Se soustraire aux lobbies
Appliqué à régler la crise financière et à prendre la mesure des défis qui l’attendent au Proche- et au Moyen-Orient, ce n’est que le 22 mai qu’Obama a reçu pour la première fois un président africain, le Kényan Jakaya Kikwete, à qui il a demandé de poursuivre ses efforts pour résoudre la crise dans son pays. Il a par la suite rencontré son homologue égyptien au Caire avant d’apporter son soutien au Premier ministre du Zimbabwe, Morgan Tsvangirai, invité à la Maison Blanche. Hillary Clinton a, quant à elle, eu plusieurs discussions bilatérales (Afrique du Sud, Nigeria, Angola et Maroc) et s’est entretenue avec les ministres des Affaires étrangères du Maghreb en marge des travaux de la conférence pour le soutien à la reconstruction de Gaza, qui s’est tenue en mars à Charm el-Cheikh. Rien de nouveau non plus. Les États-Unis prônent la politique de bon voisinage et le règlement négocié de la question du Sahara occidental.

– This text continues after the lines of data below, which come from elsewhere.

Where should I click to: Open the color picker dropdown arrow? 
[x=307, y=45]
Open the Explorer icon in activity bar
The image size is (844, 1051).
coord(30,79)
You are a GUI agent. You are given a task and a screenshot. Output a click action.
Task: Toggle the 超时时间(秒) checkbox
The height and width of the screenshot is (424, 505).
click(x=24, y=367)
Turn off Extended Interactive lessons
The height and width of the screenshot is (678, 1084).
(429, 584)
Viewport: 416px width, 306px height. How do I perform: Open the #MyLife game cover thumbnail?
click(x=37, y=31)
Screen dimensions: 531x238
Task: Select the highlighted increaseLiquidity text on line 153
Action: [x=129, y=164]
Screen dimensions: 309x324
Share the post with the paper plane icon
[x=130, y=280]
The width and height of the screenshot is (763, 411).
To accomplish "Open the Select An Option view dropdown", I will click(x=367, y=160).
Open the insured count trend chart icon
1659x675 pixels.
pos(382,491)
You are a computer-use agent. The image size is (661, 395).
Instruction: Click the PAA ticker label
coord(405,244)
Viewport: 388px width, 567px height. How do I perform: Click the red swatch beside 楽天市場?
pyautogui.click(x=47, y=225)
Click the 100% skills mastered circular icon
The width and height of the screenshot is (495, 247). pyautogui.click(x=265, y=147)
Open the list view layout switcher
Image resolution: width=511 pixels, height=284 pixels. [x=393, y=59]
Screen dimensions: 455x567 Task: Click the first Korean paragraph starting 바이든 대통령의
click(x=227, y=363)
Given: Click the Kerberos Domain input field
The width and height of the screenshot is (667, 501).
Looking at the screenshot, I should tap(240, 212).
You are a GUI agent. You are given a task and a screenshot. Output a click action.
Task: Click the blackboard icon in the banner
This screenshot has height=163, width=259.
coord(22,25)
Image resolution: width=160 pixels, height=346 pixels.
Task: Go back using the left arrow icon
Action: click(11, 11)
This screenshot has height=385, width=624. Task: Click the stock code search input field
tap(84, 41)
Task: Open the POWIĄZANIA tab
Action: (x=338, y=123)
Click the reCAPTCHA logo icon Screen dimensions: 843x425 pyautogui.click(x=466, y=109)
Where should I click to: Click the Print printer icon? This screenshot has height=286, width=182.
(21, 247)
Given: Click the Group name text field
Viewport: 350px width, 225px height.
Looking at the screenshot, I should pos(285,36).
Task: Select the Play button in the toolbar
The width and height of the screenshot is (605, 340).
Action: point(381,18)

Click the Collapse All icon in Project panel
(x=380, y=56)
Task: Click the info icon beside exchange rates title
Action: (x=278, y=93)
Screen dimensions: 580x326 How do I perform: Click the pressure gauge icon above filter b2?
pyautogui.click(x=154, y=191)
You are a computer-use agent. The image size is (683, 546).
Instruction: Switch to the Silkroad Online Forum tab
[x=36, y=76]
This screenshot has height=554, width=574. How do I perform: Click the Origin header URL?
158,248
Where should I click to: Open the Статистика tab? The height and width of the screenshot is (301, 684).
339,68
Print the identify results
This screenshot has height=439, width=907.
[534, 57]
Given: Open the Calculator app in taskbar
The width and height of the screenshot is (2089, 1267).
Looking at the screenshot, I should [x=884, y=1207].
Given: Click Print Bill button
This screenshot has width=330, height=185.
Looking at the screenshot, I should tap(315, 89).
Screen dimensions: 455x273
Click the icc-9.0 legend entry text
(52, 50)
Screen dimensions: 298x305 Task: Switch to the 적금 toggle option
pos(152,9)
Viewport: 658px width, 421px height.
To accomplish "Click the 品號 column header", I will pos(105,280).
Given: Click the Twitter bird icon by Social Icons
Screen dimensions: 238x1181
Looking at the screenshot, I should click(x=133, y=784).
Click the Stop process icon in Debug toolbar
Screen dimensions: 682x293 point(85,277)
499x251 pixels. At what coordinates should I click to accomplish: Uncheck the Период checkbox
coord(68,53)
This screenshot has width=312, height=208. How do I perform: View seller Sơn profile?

Confirmée le 29 avril par le Sénat, Johnnie Carson est allé assister à l’investiture de Jacob Zuma, le 9 mai. À ses côtés, Ron Kirk, un autre Afro-Américain, ancien maire de Dallas, qui est le nouveau responsable du commerce américain (US Trade Representative) dont le rôle est de négocier des accords commerciaux. Au retour, le nouveau secrétaire d’État adjoint aux Affaires africaines s’est arrêté au Kenya pour rencontrer le président Kibaki et le Premier ministre Odinga. Mais le dossier chaud du moment, c’est la Somalie, pour laquelle la Maison Blanche cherche un envoyé spécial. Le gouvernement américain a livré en juin missiles et munitions pour aider le président Cheikh Cherif Cheikh Ahmed dans sa lutte contre les terroristes islamistes et intensifié les discussions avec l’Érythrée, accusée de les soutenir. « Il s’agit de tout faire pour éviter que le gouvernement ne tombe », explique-t-on à Washington.